In a March 2013 Lambda Literary Foundation interview, Darnell L. Moore wrote, “L. Lamar Wilson is one those great writer-friends who is, as he notes, ‘prone to arrogant behavior’: a black-queer-(dis)abled-praying poet whose personhood might be rendered illegible in a world often organized around whiteness, heterosexuality, and able-bodied privilege. It seems logical, then, that arrogance is used to counteract processes of invisibility. And what better way to animate oneself and one’s imagined world than through the word, through poetry.”
In discussing “Sacrilegion,” Wilson says, “The specter of HIV/AIDS has haunted me most of my life. As a child, I watched it destroy loved ones and watched others’ humanity be destroyed by their fear and loathing of what they didn’t understand. And in this nation that is insistent upon policing black male flesh—of making black men guilty until proven innocent of a crime—we have legalized ignorance and fear of those men who choose to experience eros with other men and keep those choices private. As much as we want to say that this ‘Know Your Status’ campaign is an epistemology of empowerment, it is equally a ‘Prove Your Innocence’ campaign.”
Wilson adds, “As current laws in many states stand, those living with this virus and its illnesses are in peril of being found guilty of attempted murder at any moment someone says ‘S/he didn’t tell me.’ Emerging in a twenty-first-century moment that is so steeped in the rhetoric of hope around this virus, ‘Sacrilegion’ aims to articulate how it feels to contend with the cruel optimism one deemed a potential criminal knows intimately. It is my hope that my work forces us to face our fears of HIV/AIDS. Life has brought me intimately close to facing my own, and I hope ‘Sacrilegion’ gives readers their own sublime experience in the mirror.”

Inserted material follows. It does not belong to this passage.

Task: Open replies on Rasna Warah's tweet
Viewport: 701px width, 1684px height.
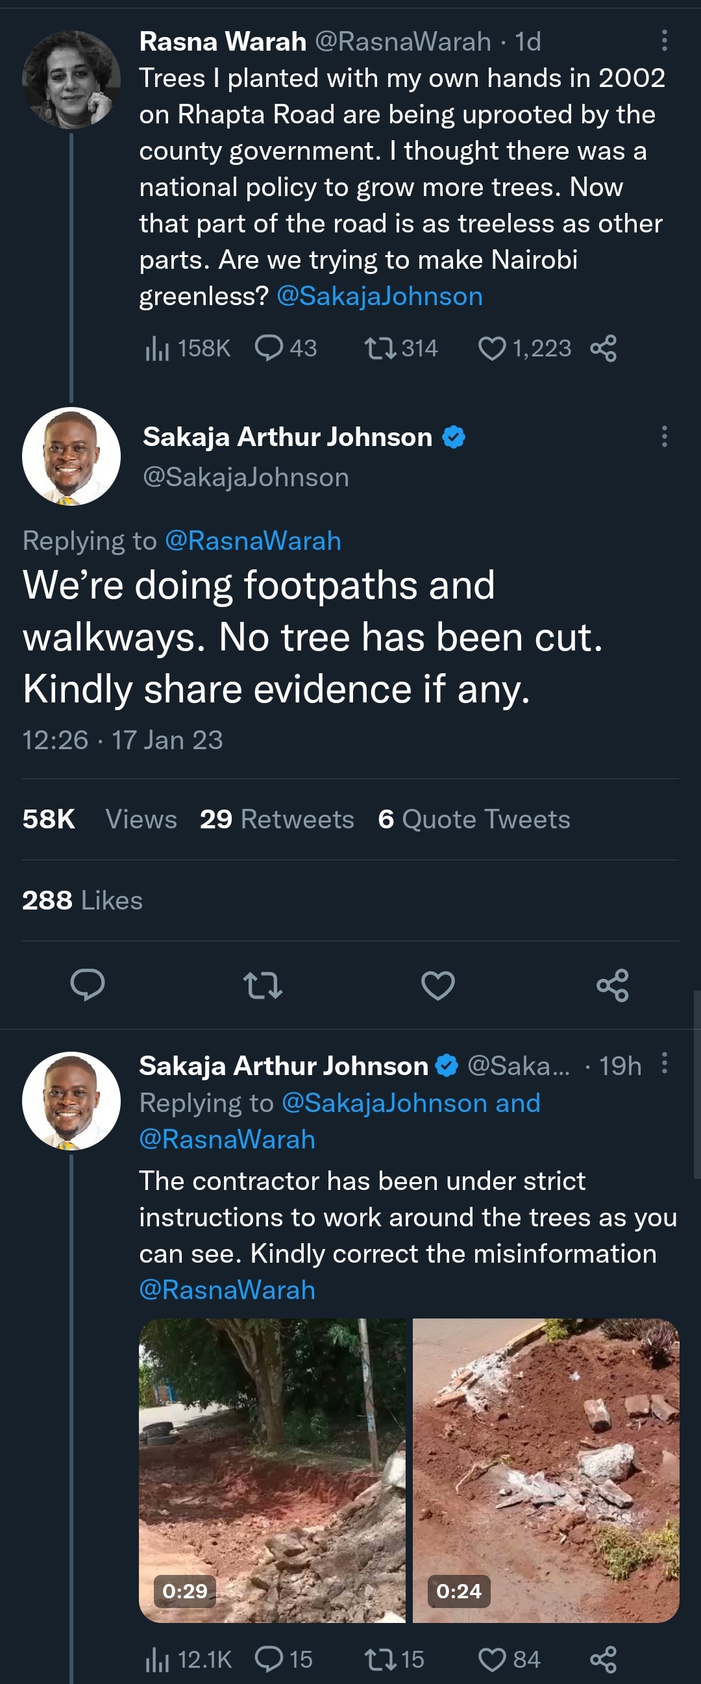Action: (269, 348)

In 2014 and 2017, Wilson adapted “Sacrilegion” into musical productions for Reading Queer, a Miami-based organization for LGBTQIA artists, and Mickee Faust, a Tallahassee-based troupe that welcomes those living with disabilities. He is completing his doctorate in African American and multiethnic poetics at The University of North Carolina-Chapel Hill, and two manuscripts—a poetry-based hybrid text centering Black joy in the era of Trump and a collection of scholarly essays rehistoricizing Black protest through the voices of black mothers and orphans across four centuries.
Wilson lives in Birmingham, Alabama, and teaches at the nearby University of Alabama.
We thank L. Lamar Wilson for his numerous contributions to the written word, and for his support of our community.